Gardens — An Amazing Part of Travel

It’s no secret that I really do love to travel, and these days I’m doing a lot of it by speaking on cruise ships. Here it is the first day of June, and I’ve spoken on four cruises with seven more booked for the rest of this year. There’s no question that I’m visiting many amazing places and seeing lots of fabulous sights. Please read down to the end of this article for a link to 55 of the most amazing botanical gardens in the world!

Many of us spend our time in museums when we go places, and they’re a great place to revisit history, view awesome artwork, or even seek indoor shelter on a hot or a rainy day. Another venue to consider is a garden. On our recent set of cruises in Southeast Asia, we did visit the Glover Gardens in Nagasaki, Japan — a couple photos are below; the gardens are included in this posting from two months ago.

A year ago we went on a 19-day road trip, and one of our stops was in Palm Desert, California. While there, our host John took us to visit the Living Desert, a botanic garden where native animals and plants all co-exist in natural environments. The children we saw there really enjoyed feeding carrots to the giraffes. A couple photos are below, and here is the link to last year’s article.

Data extract:
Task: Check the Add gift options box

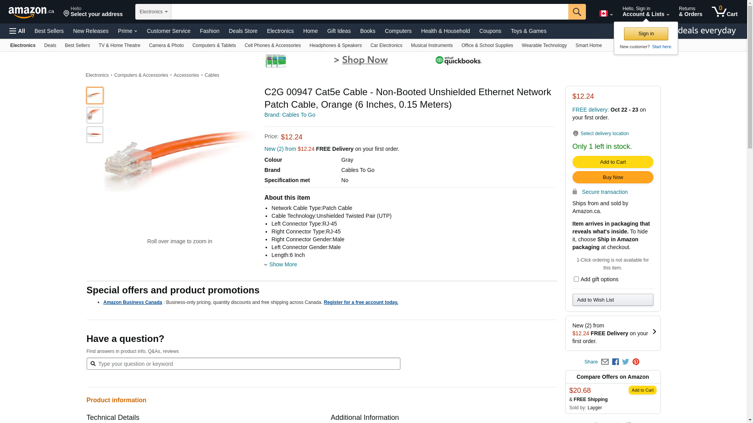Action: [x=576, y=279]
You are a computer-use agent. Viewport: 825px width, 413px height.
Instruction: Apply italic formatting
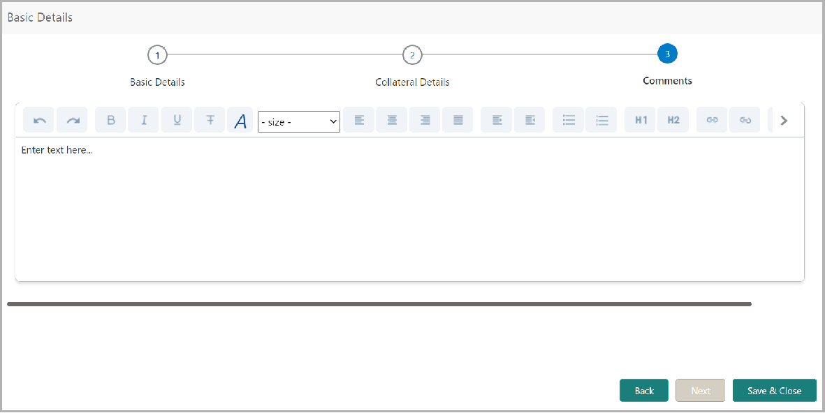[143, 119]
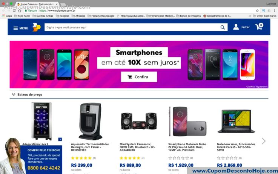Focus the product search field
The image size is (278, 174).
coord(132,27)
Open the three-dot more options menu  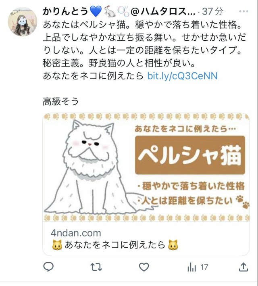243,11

---

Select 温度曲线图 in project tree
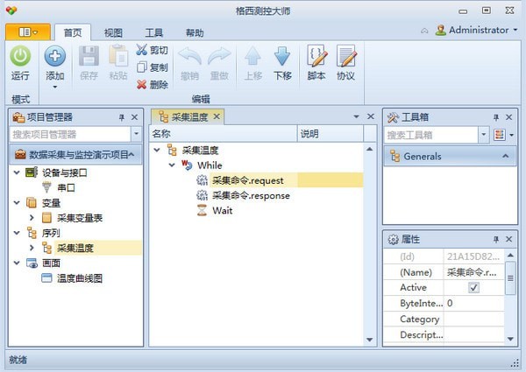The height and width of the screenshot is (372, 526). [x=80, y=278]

Set exercise:
Rewrite everything in the article on gardens and travel from "Gardens — An" down to "two months ago.", putting "galleries" in place of "museums".

Full response:
Gardens — An Amazing Part of Travel

It’s no secret that I really do love to travel, and these days I’m doing a lot of it by speaking on cruise ships. Here it is the first day of June, and I’ve spoken on four cruises with seven more booked for the rest of this year. There’s no question that I’m visiting many amazing places and seeing lots of fabulous sights. Please read down to the end of this article for a link to 55 of the most amazing botanical gardens in the world!

Many of us spend our time in galleries when we go places, and they’re a great place to revisit history, view awesome artwork, or even seek indoor shelter on a hot or a rainy day. Another venue to consider is a garden. On our recent set of cruises in Southeast Asia, we did visit the Glover Gardens in Nagasaki, Japan — a couple photos are below; the gardens are included in this posting from two months ago.